Scientists in the lab work with materials whose bonds can break and re-form at “laboratory time scales,” or time frames that can be observed through tests. However, the moieties form into small clusters in practically all available experimental systems, making exact analysis of the link between reversible bonds and polymer behavior impossible.
The UVA-led team created novel associative polymers with linkages equally distributed throughout the material and coming in various densities.
Cai’s group created novel associative polymers with linkages that are equally dispersed throughout the material and have a wide range of densities.
The researchers worked with Mikhail Zhernenkov, a US Department of Energy’s Brookhaven National Laboratory scientist, to prove that their materials do not form clusters.
They conducted studies at the National Synchrotron Light Source utilizing powerful X-ray equipment on the soft matter interactions beamline to show the inner nature of the polymers without destroying the samples.
Cai’s team was able to precisely analyze the effects of reversible interactions on the dynamics of associative polymers thanks to these novel polymers.
The temperature at which molecular movement slows to a stiff “glassy” state, viscosity (how freely a material moves), and elasticity (its ability to snap back after being de-formed) are all examples of dynamics and behavior.
A combination of these characteristics is frequently desired when designing, for example, a biomaterial compatible with human tissue that can reconstitute itself after injection.

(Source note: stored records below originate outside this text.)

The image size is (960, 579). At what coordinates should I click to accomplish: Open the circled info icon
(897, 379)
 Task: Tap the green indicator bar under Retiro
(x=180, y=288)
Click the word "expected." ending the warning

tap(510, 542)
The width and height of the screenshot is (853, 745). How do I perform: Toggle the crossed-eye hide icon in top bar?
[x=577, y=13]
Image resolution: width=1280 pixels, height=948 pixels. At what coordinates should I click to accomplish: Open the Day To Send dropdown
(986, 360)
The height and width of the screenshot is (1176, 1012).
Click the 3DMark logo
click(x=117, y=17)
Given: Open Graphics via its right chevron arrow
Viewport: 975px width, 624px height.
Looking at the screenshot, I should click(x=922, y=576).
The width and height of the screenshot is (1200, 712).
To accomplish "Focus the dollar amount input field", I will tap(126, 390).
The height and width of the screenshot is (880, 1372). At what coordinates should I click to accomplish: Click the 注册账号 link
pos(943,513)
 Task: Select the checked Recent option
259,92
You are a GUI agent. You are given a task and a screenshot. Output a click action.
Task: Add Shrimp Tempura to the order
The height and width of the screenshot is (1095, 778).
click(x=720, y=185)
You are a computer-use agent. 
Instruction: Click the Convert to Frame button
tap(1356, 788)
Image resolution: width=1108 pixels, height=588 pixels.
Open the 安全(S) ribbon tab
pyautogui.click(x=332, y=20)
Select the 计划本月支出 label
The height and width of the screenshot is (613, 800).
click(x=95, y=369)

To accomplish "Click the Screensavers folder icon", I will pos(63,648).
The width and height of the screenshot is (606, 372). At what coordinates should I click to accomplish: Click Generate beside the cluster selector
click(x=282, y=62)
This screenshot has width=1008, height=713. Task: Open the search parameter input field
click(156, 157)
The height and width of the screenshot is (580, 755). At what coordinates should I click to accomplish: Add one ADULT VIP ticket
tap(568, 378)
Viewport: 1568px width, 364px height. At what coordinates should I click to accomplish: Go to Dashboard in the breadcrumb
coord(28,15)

For more than 30 years, it was assumed that when reversible bonds remained intact, they acted as crosslinkers. Cai’s research team has created tools and systems for examining the effects of reversible interactions on polymer movement and glassy behavior.
Cheng said, “This requires careful control over the local environment, such as temperature and humidity of the polymers. Over the years, my lab has developed a set of methods and systems for doing so.”
This new study discovered that reversible interactions determine the glassy properties of polymers rather than their viscoelastic range. The scientists also created a new molecular theory to explain the behavior of associative polymers, which could change how we think about engineering them with optimum qualities like high stiffness and rapid self-healing.
The researcher said, “Our associative polymers provide a system that allows for separately investigating the effects of reversible interactions on [polymer] movement and glassy behavior. This may offer opportunities to improve understanding the challenging physics of glassy polymers like plastics.”
A CAREER AWARD from the National Science Foundation supports Cai’s research on associative polymers. His research team is still laying the scientific groundwork for applying these materials.